┌─ Records supplied
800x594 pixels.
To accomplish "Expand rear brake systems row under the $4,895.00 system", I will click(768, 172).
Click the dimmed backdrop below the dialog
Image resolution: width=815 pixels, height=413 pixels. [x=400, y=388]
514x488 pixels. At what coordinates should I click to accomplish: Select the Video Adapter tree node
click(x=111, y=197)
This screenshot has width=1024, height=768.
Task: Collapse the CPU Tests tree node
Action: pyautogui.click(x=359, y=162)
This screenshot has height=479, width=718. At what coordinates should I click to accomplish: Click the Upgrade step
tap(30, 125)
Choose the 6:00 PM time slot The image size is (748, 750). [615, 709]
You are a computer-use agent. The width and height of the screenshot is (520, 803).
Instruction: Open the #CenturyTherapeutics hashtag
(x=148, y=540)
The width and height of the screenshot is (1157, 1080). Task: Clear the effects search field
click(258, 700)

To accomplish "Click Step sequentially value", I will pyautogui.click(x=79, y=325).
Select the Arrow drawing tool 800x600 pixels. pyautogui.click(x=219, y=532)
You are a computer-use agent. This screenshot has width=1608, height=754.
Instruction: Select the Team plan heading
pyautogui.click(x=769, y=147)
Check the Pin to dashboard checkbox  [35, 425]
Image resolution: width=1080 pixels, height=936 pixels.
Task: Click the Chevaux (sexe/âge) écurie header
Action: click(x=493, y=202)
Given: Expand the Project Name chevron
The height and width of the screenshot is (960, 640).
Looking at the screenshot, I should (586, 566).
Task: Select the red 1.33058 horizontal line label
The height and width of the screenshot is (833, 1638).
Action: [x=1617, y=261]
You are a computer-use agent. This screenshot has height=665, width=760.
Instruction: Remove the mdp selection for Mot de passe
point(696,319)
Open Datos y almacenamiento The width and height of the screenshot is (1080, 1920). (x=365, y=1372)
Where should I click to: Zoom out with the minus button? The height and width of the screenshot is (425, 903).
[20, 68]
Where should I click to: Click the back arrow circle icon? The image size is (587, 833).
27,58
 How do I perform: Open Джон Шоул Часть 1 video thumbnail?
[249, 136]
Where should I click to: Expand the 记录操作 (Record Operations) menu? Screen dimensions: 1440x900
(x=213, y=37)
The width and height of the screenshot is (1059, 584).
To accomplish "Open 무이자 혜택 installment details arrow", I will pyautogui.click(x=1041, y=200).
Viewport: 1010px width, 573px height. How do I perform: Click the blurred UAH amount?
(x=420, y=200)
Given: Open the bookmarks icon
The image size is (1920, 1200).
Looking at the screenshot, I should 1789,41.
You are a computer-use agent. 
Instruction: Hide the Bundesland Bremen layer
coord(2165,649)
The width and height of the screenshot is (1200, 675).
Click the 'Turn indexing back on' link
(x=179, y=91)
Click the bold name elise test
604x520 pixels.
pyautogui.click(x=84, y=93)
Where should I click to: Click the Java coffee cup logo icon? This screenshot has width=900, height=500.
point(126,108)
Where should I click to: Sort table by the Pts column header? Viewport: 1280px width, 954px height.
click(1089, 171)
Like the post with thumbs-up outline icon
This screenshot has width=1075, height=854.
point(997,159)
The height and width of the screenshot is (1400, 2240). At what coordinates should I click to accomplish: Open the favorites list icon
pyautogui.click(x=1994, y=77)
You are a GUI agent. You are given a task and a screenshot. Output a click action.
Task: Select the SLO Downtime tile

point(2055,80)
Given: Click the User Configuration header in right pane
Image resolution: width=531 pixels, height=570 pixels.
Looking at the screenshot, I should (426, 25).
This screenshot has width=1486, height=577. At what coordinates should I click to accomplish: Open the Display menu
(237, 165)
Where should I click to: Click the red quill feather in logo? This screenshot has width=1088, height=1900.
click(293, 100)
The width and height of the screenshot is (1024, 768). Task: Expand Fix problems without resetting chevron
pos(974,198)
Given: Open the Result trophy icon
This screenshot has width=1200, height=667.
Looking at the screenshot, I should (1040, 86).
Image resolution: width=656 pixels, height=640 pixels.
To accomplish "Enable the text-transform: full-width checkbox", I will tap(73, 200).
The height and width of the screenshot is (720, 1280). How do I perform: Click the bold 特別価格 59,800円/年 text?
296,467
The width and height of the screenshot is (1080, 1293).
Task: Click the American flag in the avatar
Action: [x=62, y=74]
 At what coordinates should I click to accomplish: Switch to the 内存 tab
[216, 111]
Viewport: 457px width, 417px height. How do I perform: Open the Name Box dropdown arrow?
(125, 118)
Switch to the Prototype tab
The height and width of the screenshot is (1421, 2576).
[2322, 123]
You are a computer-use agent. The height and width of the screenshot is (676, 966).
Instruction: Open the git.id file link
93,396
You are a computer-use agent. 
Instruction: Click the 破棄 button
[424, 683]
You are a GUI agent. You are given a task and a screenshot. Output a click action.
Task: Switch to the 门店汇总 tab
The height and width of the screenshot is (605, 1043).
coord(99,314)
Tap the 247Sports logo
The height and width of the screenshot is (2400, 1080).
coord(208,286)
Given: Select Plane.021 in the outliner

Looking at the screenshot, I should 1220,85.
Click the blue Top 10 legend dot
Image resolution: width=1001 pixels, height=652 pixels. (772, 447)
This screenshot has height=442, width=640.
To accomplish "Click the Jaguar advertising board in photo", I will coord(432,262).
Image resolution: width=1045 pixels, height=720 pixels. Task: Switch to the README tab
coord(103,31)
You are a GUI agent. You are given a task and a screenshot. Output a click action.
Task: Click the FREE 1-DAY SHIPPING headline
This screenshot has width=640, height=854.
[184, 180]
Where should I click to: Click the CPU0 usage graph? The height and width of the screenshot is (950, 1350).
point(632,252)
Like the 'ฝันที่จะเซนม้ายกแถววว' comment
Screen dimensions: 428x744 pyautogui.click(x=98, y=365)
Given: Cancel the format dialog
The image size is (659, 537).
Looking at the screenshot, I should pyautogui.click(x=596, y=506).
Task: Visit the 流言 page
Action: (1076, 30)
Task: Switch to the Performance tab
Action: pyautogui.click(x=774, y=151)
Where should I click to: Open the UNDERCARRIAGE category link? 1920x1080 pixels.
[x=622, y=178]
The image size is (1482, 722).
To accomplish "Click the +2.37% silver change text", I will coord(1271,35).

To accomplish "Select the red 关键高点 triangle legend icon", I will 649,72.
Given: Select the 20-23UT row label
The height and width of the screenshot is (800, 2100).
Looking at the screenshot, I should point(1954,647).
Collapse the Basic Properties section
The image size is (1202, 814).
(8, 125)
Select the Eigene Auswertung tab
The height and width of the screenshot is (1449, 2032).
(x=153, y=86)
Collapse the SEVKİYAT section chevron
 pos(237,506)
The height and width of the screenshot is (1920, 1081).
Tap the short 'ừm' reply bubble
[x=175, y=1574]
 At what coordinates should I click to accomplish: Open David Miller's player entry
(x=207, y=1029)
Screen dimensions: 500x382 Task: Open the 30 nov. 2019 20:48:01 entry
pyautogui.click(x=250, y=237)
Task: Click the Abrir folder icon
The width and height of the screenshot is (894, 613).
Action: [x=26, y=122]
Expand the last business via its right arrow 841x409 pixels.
└─
• _Set problem_: Put the material into a JSON list of strings, one string per line and with blank lines left out, starting at the first line and stopping after the line that contains "Looking at the screenshot, I should (586, 566).".

• _The completed task_:
[
  "800x594 pixels.",
  "To accomplish \"Expand rear brake systems row under the $4,895.00 system\", I will click(768, 172).",
  "Click the dimmed backdrop below the dialog",
  "Image resolution: width=815 pixels, height=413 pixels. [x=400, y=388]",
  "514x488 pixels. At what coordinates should I click to accomplish: Select the Video Adapter tree node",
  "click(x=111, y=197)",
  "This screenshot has width=1024, height=768.",
  "Task: Collapse the CPU Tests tree node",
  "Action: pyautogui.click(x=359, y=162)",
  "This screenshot has height=479, width=718. At what coordinates should I click to accomplish: Click the Upgrade step",
  "tap(30, 125)",
  "Choose the 6:00 PM time slot The image size is (748, 750). [615, 709]",
  "You are a computer-use agent. The width and height of the screenshot is (520, 803).",
  "Instruction: Open the #CenturyTherapeutics hashtag",
  "(x=148, y=540)",
  "The width and height of the screenshot is (1157, 1080). Task: Clear the effects search field",
  "click(258, 700)",
  "To accomplish \"Click Step sequentially value\", I will pyautogui.click(x=79, y=325).",
  "Select the Arrow drawing tool 800x600 pixels. pyautogui.click(x=219, y=532)",
  "You are a computer-use agent. This screenshot has width=1608, height=754.",
  "Instruction: Select the Team plan heading",
  "pyautogui.click(x=769, y=147)",
  "Check the Pin to dashboard checkbox  [35, 425]",
  "Image resolution: width=1080 pixels, height=936 pixels.",
  "Task: Click the Chevaux (sexe/âge) écurie header",
  "Action: click(x=493, y=202)",
  "Given: Expand the Project Name chevron",
  "The height and width of the screenshot is (960, 640).",
  "Looking at the screenshot, I should (586, 566)."
]